> _YOUR ASSIGNMENT_:
Repeat every entry exactly as it appears.

> _PROVIDED DATA_:
***
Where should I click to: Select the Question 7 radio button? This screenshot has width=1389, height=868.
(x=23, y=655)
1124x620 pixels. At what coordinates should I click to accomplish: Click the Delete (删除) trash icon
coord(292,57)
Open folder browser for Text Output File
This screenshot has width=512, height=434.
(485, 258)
***
> _TASK OUTPUT_:
Where should I click to: Select the Question 7 radio button? This screenshot has width=1389, height=868.
(x=23, y=655)
1124x620 pixels. At what coordinates should I click to accomplish: Click the Delete (删除) trash icon
coord(292,57)
Open folder browser for Text Output File
This screenshot has width=512, height=434.
(485, 258)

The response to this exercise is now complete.